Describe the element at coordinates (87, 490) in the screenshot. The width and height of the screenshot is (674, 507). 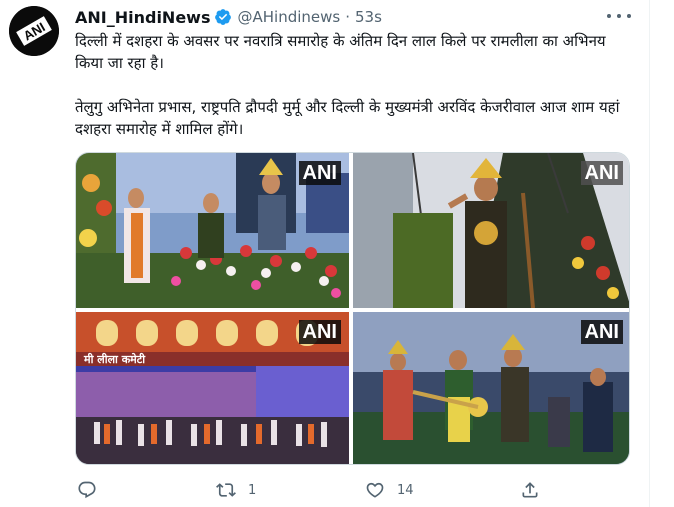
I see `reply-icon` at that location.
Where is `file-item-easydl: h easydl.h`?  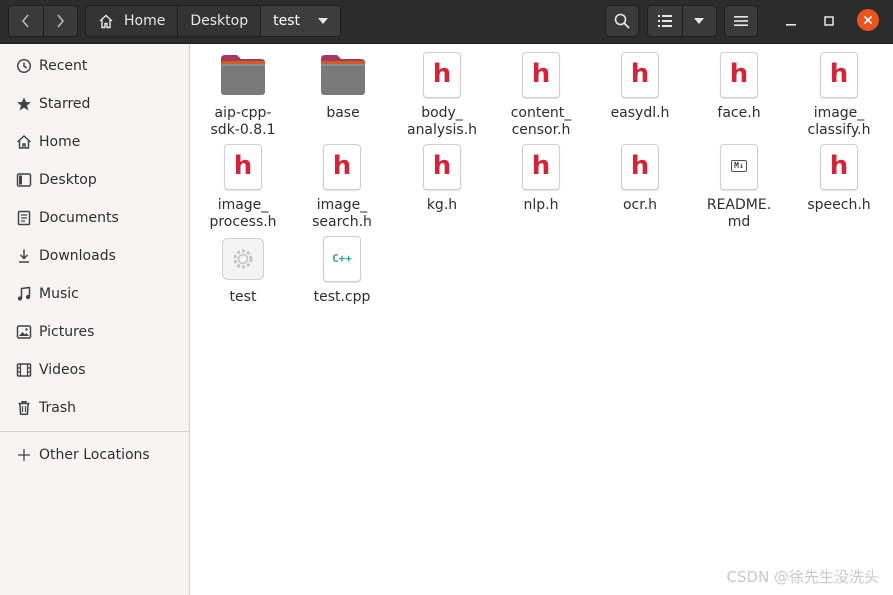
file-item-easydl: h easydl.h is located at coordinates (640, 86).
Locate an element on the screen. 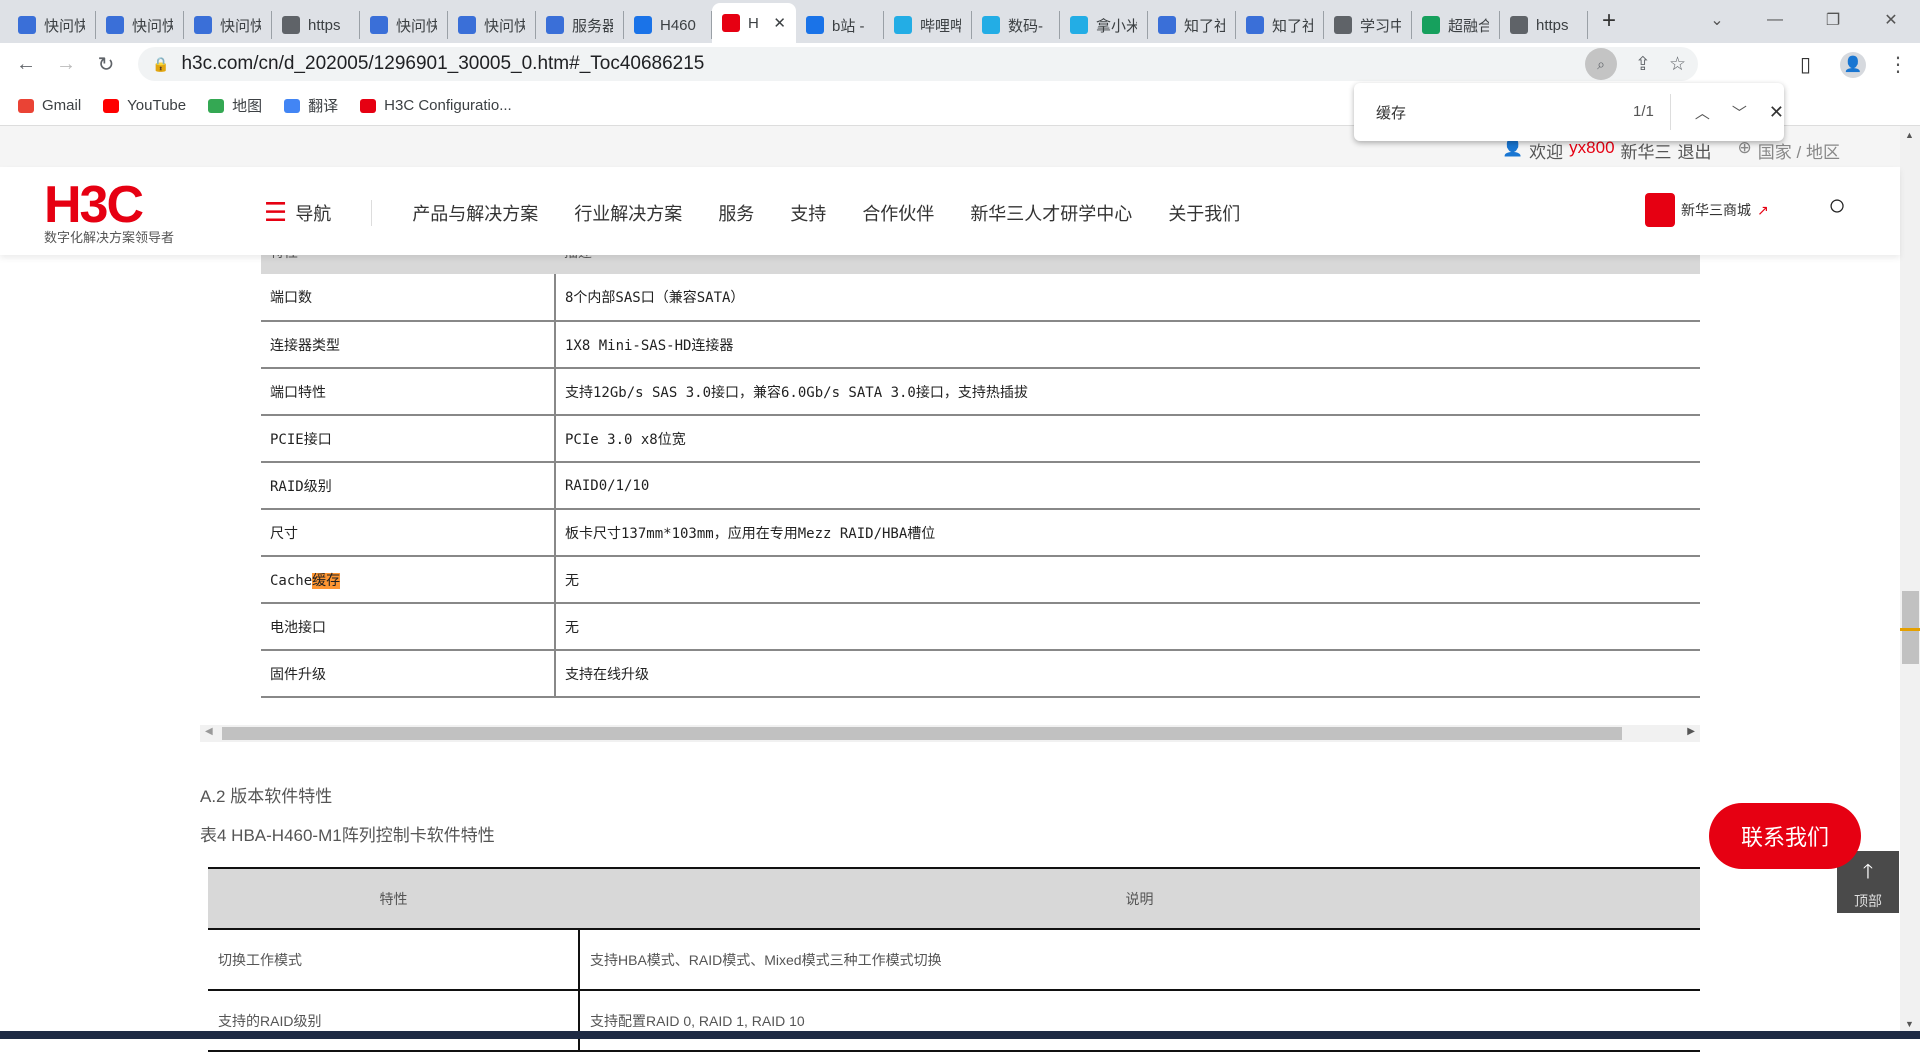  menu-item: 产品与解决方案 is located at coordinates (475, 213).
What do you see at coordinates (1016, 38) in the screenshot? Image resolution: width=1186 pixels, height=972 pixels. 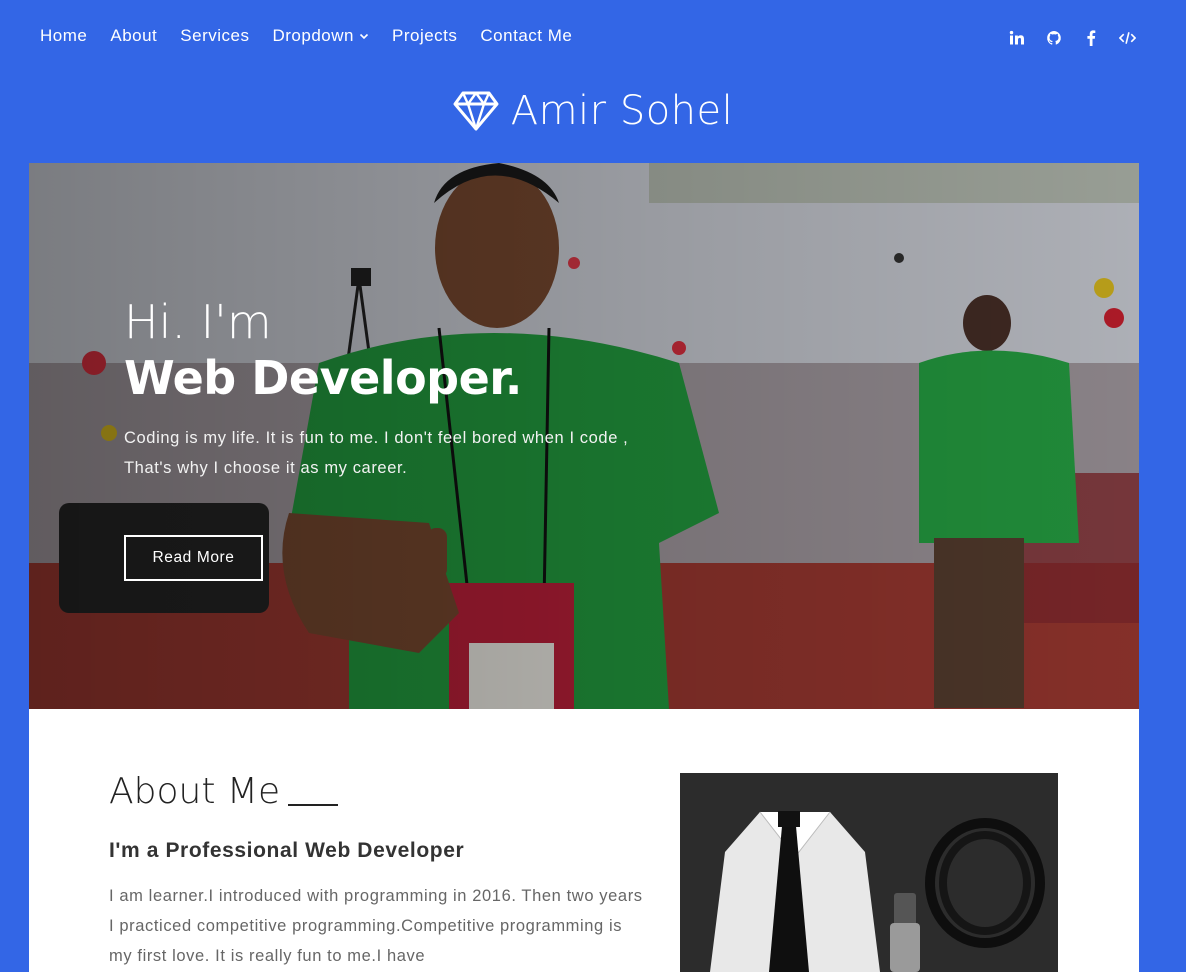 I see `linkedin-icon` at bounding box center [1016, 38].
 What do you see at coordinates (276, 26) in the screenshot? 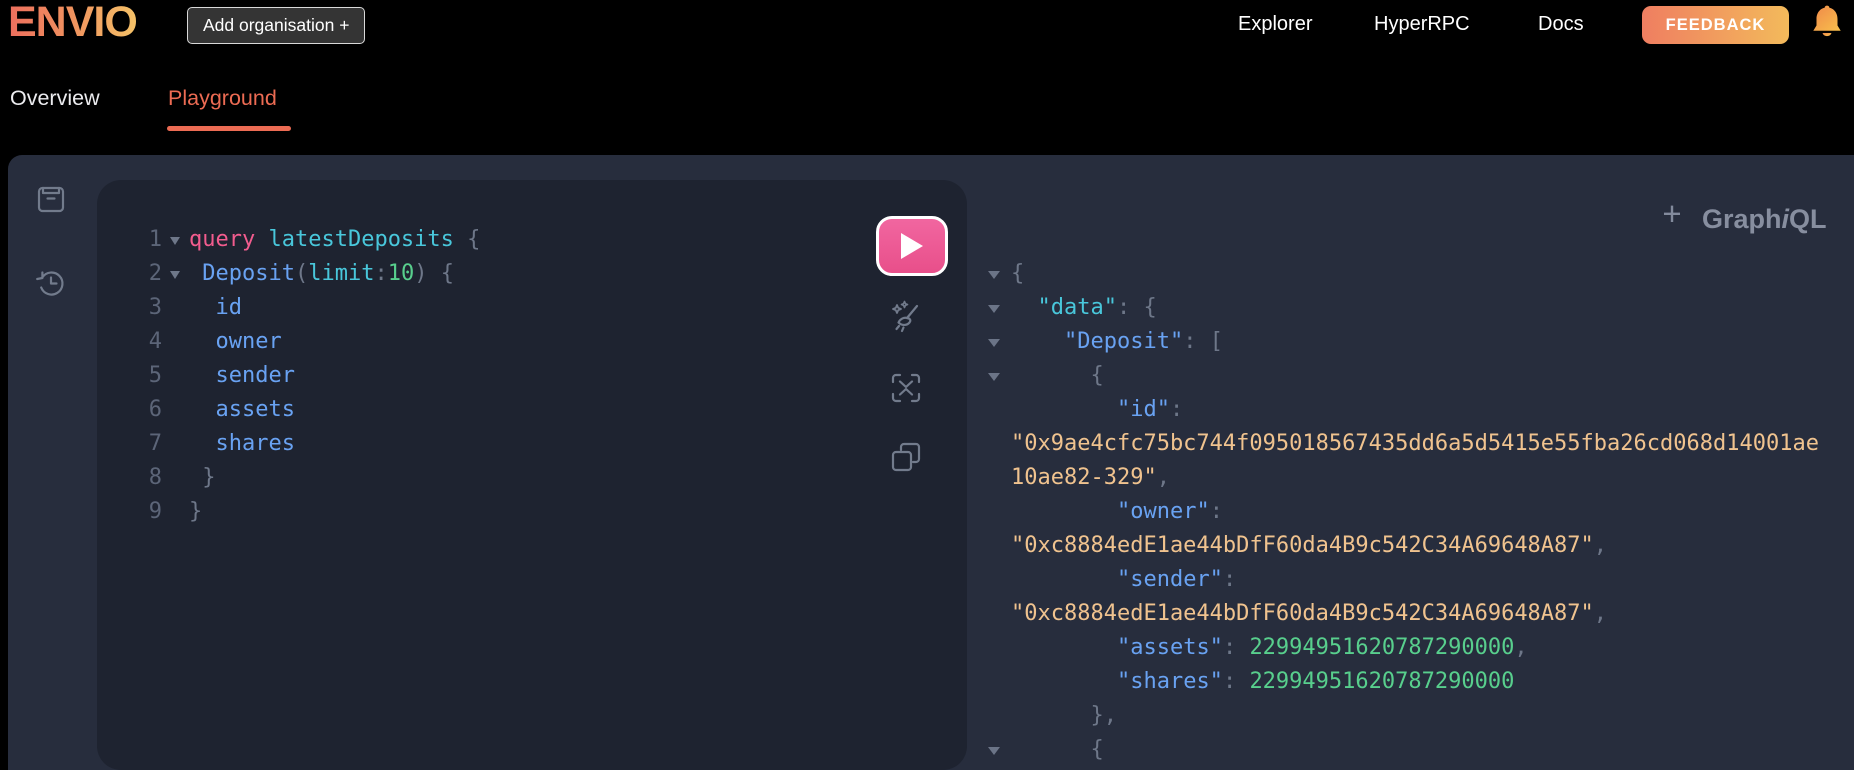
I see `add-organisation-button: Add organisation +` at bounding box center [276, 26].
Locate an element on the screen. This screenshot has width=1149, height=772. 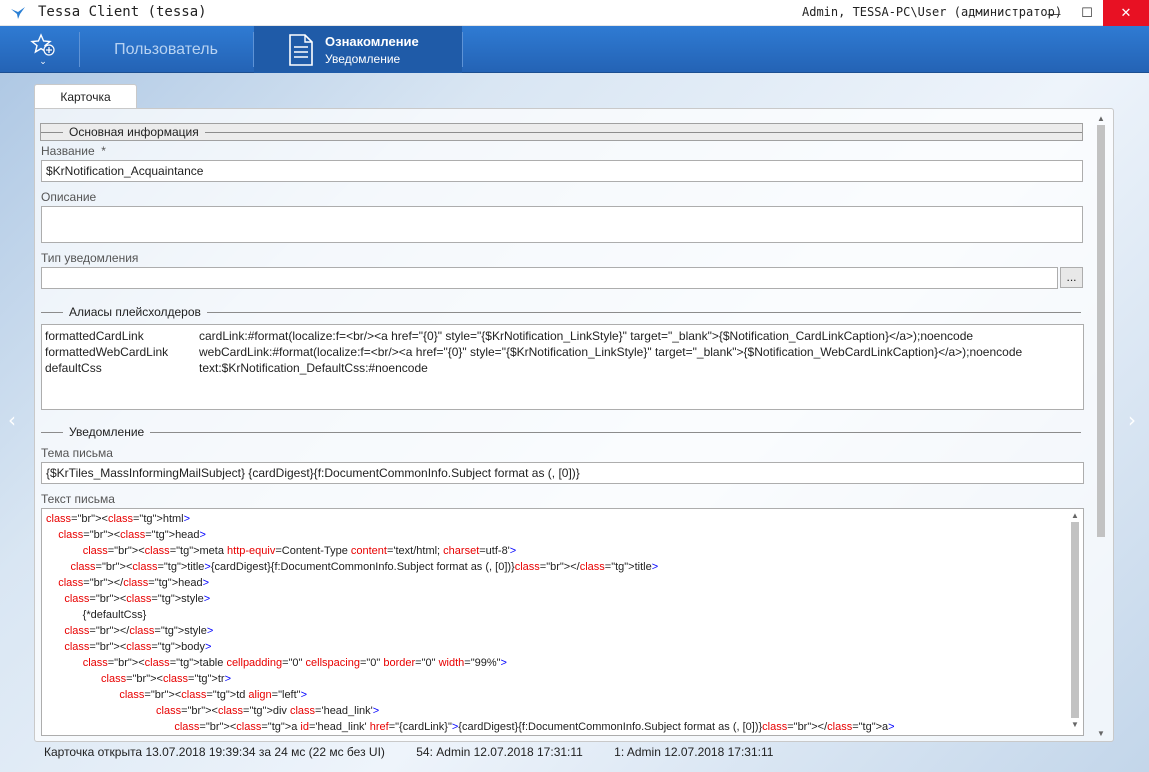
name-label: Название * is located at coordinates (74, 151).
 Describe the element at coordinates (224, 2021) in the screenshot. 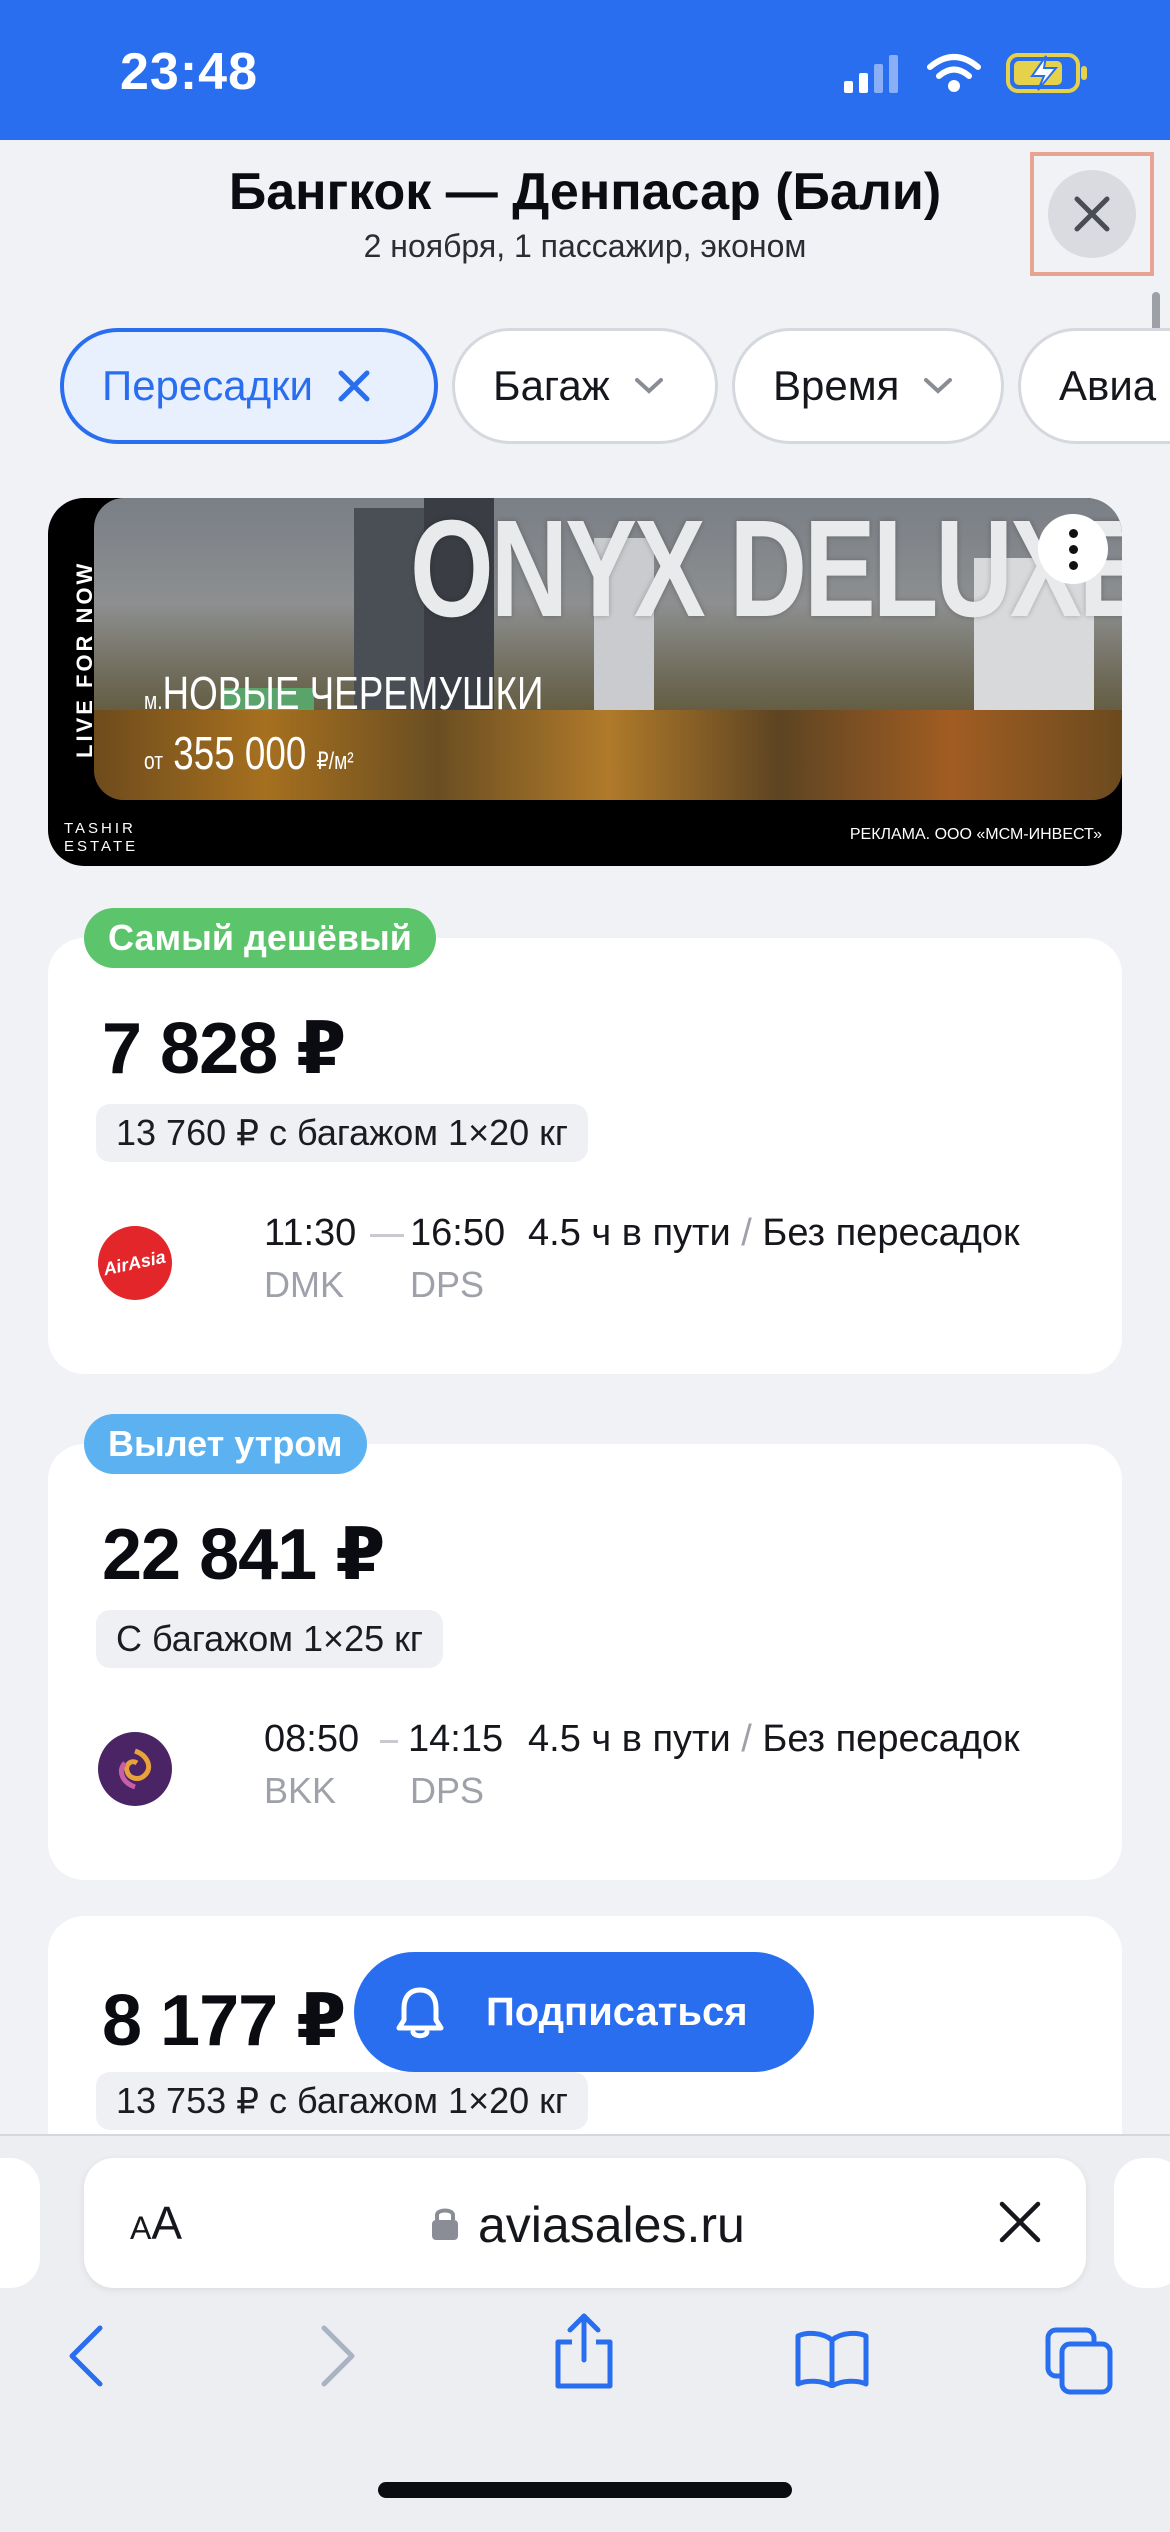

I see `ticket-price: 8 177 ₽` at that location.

Exercise: Starting at the line containing "Describe the element at coordinates (224, 2021)" and ending at the last of the rows, write those lines again with "screenshot" replaced by "image" and everything else unchanged. Omit the pictures from your answer.

Solution to the problem:
 Describe the element at coordinates (224, 2021) in the image. 

I see `ticket-price: 8 177 ₽` at that location.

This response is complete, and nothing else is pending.